## Supplied data
※ ※ ※

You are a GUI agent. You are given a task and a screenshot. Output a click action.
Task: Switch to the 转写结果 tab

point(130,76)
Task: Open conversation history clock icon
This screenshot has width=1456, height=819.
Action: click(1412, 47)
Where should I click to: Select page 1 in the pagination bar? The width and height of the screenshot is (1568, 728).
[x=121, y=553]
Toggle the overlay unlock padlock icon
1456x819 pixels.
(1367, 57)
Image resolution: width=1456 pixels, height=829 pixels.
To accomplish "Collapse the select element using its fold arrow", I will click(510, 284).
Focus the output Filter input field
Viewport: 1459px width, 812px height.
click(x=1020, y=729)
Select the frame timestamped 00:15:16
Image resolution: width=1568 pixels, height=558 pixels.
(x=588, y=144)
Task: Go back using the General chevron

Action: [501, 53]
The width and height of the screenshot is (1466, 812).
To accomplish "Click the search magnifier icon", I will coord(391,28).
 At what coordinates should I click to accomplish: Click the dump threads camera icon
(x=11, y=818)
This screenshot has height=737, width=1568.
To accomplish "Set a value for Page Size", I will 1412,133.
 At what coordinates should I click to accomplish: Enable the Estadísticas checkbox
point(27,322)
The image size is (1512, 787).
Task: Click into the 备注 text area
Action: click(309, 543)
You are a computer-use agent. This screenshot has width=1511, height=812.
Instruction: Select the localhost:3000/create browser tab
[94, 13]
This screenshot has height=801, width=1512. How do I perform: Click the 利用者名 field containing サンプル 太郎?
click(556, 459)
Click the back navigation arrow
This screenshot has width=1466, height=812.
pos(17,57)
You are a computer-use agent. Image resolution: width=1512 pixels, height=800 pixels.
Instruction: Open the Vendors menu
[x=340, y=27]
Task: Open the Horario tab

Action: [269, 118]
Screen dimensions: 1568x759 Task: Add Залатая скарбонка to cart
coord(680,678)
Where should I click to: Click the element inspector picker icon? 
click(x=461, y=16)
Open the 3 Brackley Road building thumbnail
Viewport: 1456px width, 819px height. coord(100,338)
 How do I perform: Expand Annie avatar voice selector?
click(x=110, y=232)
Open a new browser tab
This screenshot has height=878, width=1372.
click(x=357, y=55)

※ ※ ※

## Aim of the task
The entries above must be written out again exactly as they are.

## Response area
You are a GUI agent. You are given a task and a screenshot. Output a click action.
Task: Switch to the 转写结果 tab

point(130,76)
Task: Open conversation history clock icon
This screenshot has width=1456, height=819.
Action: click(1412, 47)
Where should I click to: Select page 1 in the pagination bar? The width and height of the screenshot is (1568, 728).
[x=121, y=553]
Toggle the overlay unlock padlock icon
1456x819 pixels.
(1367, 57)
Image resolution: width=1456 pixels, height=829 pixels.
To accomplish "Collapse the select element using its fold arrow", I will click(510, 284).
Focus the output Filter input field
Viewport: 1459px width, 812px height.
click(x=1020, y=729)
Select the frame timestamped 00:15:16
Image resolution: width=1568 pixels, height=558 pixels.
(x=588, y=144)
Task: Go back using the General chevron

Action: [501, 53]
The width and height of the screenshot is (1466, 812).
To accomplish "Click the search magnifier icon", I will coord(391,28).
 At what coordinates should I click to accomplish: Click the dump threads camera icon
(x=11, y=818)
This screenshot has height=737, width=1568.
To accomplish "Set a value for Page Size", I will 1412,133.
 At what coordinates should I click to accomplish: Enable the Estadísticas checkbox
point(27,322)
The image size is (1512, 787).
Task: Click into the 备注 text area
Action: click(309, 543)
You are a computer-use agent. This screenshot has width=1511, height=812.
Instruction: Select the localhost:3000/create browser tab
[94, 13]
This screenshot has height=801, width=1512. How do I perform: Click the 利用者名 field containing サンプル 太郎?
click(556, 459)
Click the back navigation arrow
This screenshot has width=1466, height=812.
pos(17,57)
You are a computer-use agent. Image resolution: width=1512 pixels, height=800 pixels.
Instruction: Open the Vendors menu
[x=340, y=27]
Task: Open the Horario tab

Action: [269, 118]
Screen dimensions: 1568x759 Task: Add Залатая скарбонка to cart
coord(680,678)
Where should I click to: Click the element inspector picker icon? 
click(x=461, y=16)
Open the 3 Brackley Road building thumbnail
Viewport: 1456px width, 819px height. coord(100,338)
 How do I perform: Expand Annie avatar voice selector?
click(x=110, y=232)
Open a new browser tab
This screenshot has height=878, width=1372.
click(x=357, y=55)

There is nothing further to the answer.